Even more potentially significant than the Janus ruling have been subsequent efforts by former union members and/or current fee payers to challenge the idea of forced representation. In other words, rather than be satisfied simply with not having to pay dues to a union, some dissenting workers are challenging their unions authority to bargain exclusively on their behalf. Academia is a common setting for such cases. In a pair cases of cases filed in federal district courts in 2018 by the Columbus, Ohio-based Buckeye Institute, Jade Thompson, a high school teacher in Ohio, and Kathleen Uradnik, a professor of political science at St. Cloud University in Minnesota, argued that their respective unions, by forcing them to accept representation they never asked for, violated their First Amendment rights. Similarly, in early January, Jonathan Reisman, an associate professor of economics at the University of Maine, filed an appeal with the U.S. Supreme Court to review a circuit court ruling that rejected his claim that mandatory representation violated his rights. Here, too, the Buckeye Institute is representing the plaintiffs. All three cases are active.

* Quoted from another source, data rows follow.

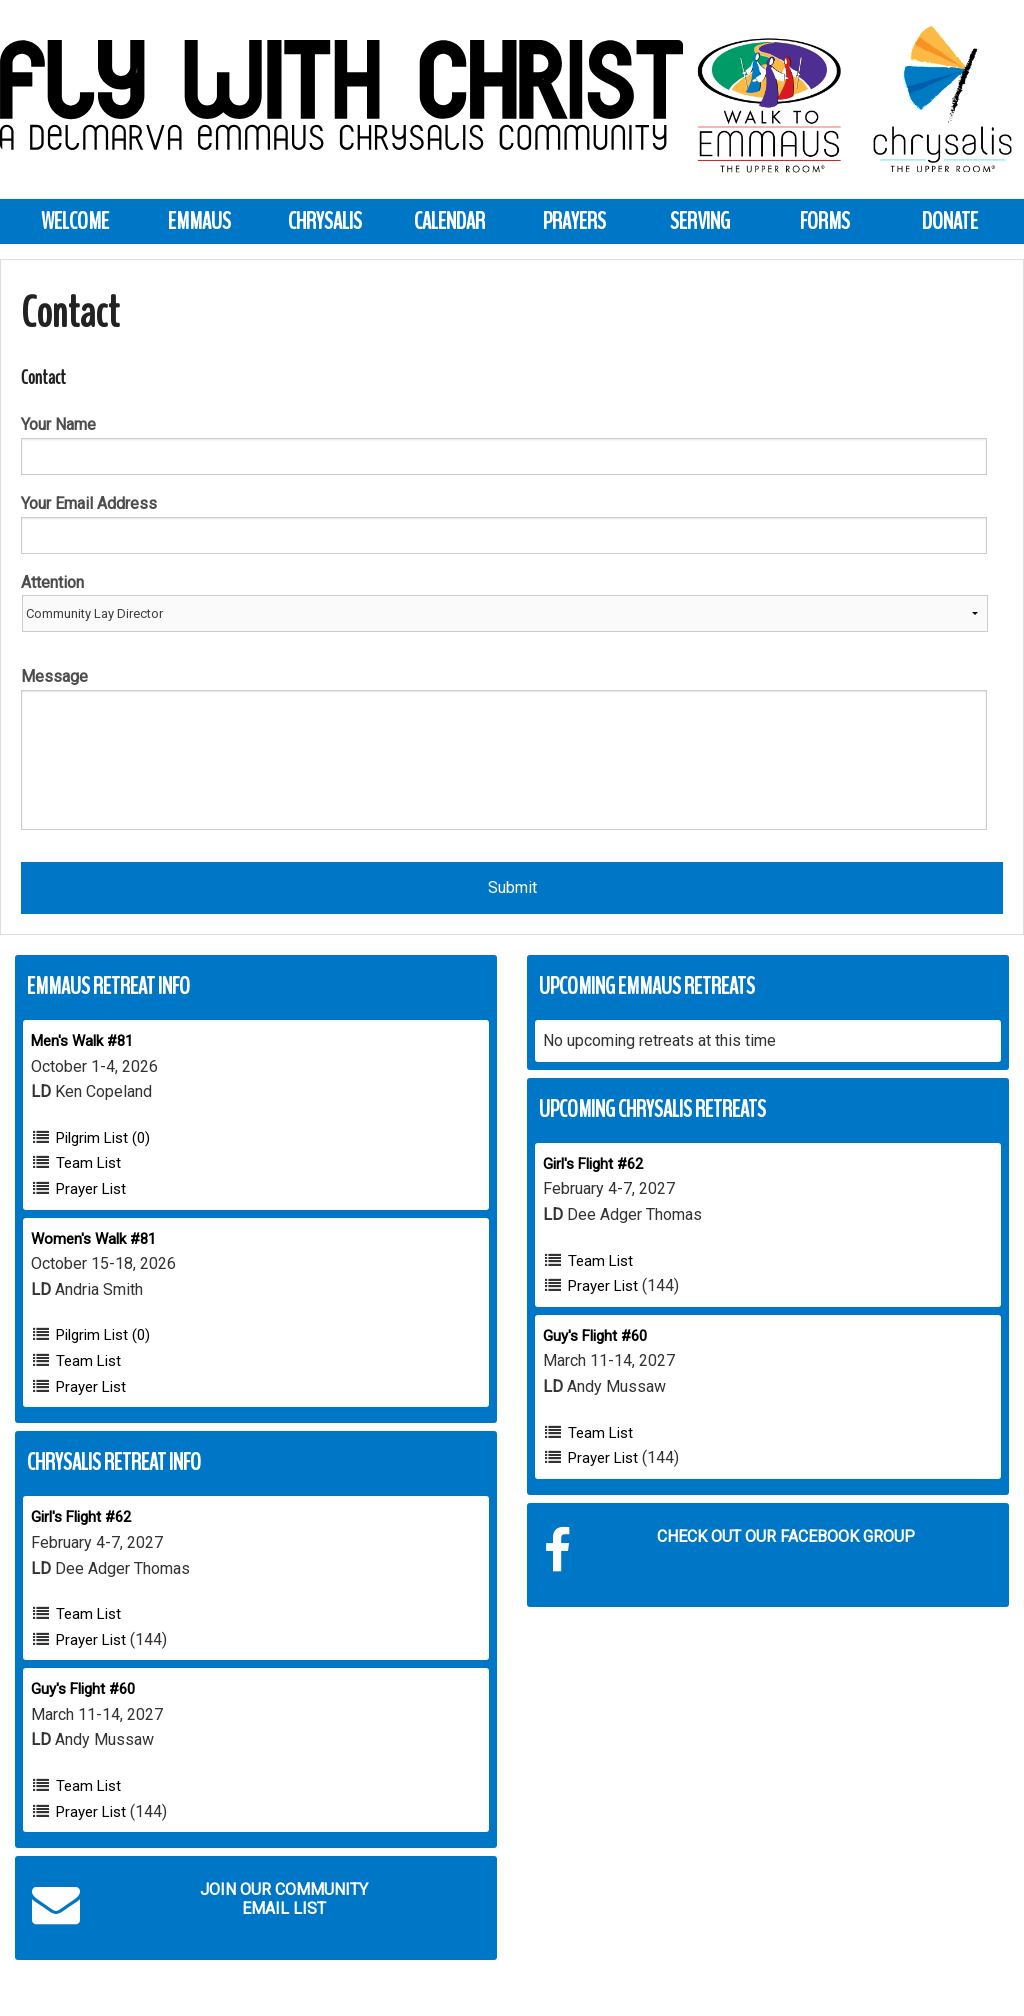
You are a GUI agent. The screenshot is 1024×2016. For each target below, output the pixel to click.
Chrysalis (325, 221)
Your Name (58, 424)
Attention (52, 582)
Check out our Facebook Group (729, 1551)
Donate (950, 221)
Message (54, 676)
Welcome (75, 221)
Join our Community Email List (200, 1904)
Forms (825, 221)
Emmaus (199, 221)
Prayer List (91, 1189)
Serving (700, 221)
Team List (88, 1163)
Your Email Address (89, 503)
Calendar (449, 221)
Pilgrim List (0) (103, 1138)
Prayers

To summarize, public-sector unions are not public-spirited. They are intensely political organizations, ever focused on maximizing opportunities for organizing, representation, and bargaining, and on forging alliances with supportive office seekers and holders. Their own interests come first. And up to a point, those interests heavily overlap with those of their employers. Indeed, given their track record, it would be remarkable if the unions weren’t doing everything in their power to circumvent the Supreme Court. These unions are not going to abandon their expansion plans simply because their financial balance sheets are healthy for now. They are determined to win, economically and politically. Two years after being handed down, the Supreme Court’s Janus decision appears to be a start rather than a finish. Its necessity is more evident than ever.